[Dataset records]
——————————

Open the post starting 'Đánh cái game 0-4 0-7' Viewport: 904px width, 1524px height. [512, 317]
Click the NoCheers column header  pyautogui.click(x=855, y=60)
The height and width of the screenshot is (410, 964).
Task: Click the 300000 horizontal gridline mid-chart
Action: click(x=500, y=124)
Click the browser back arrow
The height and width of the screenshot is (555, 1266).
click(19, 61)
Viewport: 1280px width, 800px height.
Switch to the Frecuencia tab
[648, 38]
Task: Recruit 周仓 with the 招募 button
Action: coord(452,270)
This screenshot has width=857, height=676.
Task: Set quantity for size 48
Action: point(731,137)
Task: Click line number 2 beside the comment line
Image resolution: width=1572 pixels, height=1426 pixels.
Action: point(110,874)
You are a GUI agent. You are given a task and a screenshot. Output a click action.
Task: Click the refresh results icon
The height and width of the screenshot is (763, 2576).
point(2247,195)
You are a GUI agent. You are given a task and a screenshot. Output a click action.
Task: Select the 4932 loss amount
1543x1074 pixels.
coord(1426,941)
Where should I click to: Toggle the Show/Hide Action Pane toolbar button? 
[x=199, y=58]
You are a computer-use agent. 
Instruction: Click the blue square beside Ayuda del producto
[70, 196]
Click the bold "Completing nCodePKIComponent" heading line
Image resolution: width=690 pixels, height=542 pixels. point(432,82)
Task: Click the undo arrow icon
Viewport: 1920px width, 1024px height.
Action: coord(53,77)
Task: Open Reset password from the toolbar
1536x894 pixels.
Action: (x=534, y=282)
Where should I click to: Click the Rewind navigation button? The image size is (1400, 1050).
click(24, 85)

——————————

Please return only the lines from the one that contains "1536x894 pixels." through the final line of the entries, each exactly as written.

1536x894 pixels.
Action: (x=534, y=282)
Where should I click to: Click the Rewind navigation button? The image size is (1400, 1050).
click(24, 85)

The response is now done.